The ATO released the long awaited draft Practical Compliance Guideline (PCG 2016/D17)on exploration expenditure on 14 November 2016. The Guideline provides guidance on how the ATO will allocate compliance resources to income tax deductions for exploration expenditure.
The Guideline makes it clear that whilst there is no bright line test, expenditure incurred well before a decision to mine is likely to be uncontroversial and unlikely to be challenged. Accordingly, much of the focus relates to expenditure incurred around the time a decision to mine is made.
A key focus of the Guideline is the extent to which the taxpayer has systems in place governing progression through the various phases leading to development and subsequent operation of a mine or petroleum field. Larger taxpayers may be at an advantage here as they are likely to have tighter internal procedures in place which clearly demonstrate the requirements to progress from one phase to the next. They are also likely to clearly identify and require specific approvals for expenditure that is not necessary for the current phase (for example, costs for purchasing long lead items).
A taxpayer will likely be low risk where it has such internal governance procedures in place and it can demonstrate the internal tax processes use the general governance processes to determine expenditure that cannot be claimed as exploration expenditure. For example, if internal processes clearly set out what is required for a feasibility study and this aligns with the section 40-730 deduction for economic feasibility studies then this will go a long way to keeping the ATO happy. Additional assurance will be provided, if long lead items for example, require separate approval and the taxpayer can demonstrate that all such approvals have been identified and taken into account in determining its deduction for the feasibility expenditure.
Unfortunately, the news is not so good for smaller taxpayers that do not have sufficiently robust internal governance processes (to enable ATO assurance that the relevant non-exploration expenditure can be identified). To the extent they are audited then they will need to substantiate exploration deductions which could prove difficult. Such taxpayers may wish to consider what they can do now to better document and support their exploration deductions in case of audit. This may assist in preventing a line by line analysis of any exploration deductions! This is particularly so, given the ATO comments that contemporaneous documentation is viewed much more favourably than documentation prepared at the time of audit.

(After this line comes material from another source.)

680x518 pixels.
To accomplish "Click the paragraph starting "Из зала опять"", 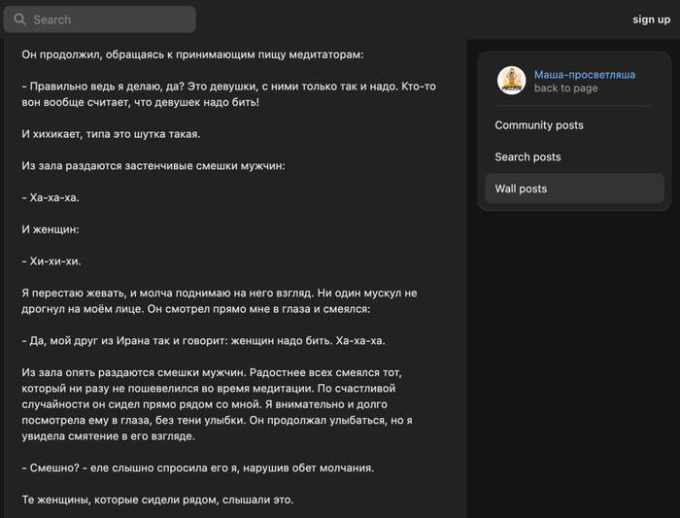I will [217, 404].
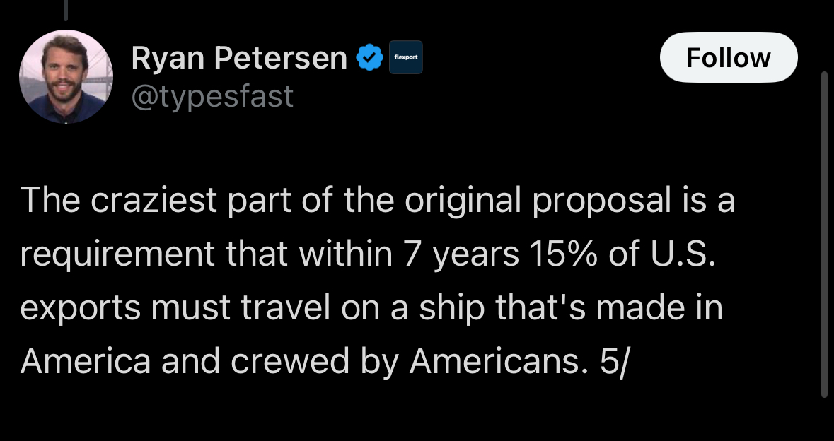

Having established then general principles, the Guideline provides a particular emphasis on the following high risk items:
- claiming of 8-1 deductions for expenditure that is too soon or too late – it would seem that this is focused on claims which wouldn’t qualify for an exploration deduction under 40-730 and are incurred too early (ie, before a business is commenced) or too late (ie they are capital in nature because they are incurred in securing a benefit of an enduring nature);
- long lead assets – as noted above, the ATO will want an assurance that processes are in place to identify such items;
- feasibility studies – the ATO will want assurance these studies do not go beyond what is necessary to determine economic feasibility – as noted above, the internal governance procedures may demonstrate this;
- financing feasibility – if the ability to obtain external finance is not a prerequisite to a decision to mine then the ATO considers this type of feasibility expenditure problematic;
- expenditure after the decision to mine – the ATO notes that a decision to mine can be made before this is formally documented and various factors are outlined on when this can happen – again, larger taxpayers may be at an advantage as internal processes may make this relatively clear;
- project management costs – especially where a taxpayer division has finished its stage of feasibility work but continues to do additional work not necessary for the feasibility study.
The Guideline provides that the ATO will generally scrutinise expenditure claims that are in these categories, but if the taxpayer has appropriate governance processes in place, by way of a sample check as an initial step
Submissions on the draft are due by 9 December.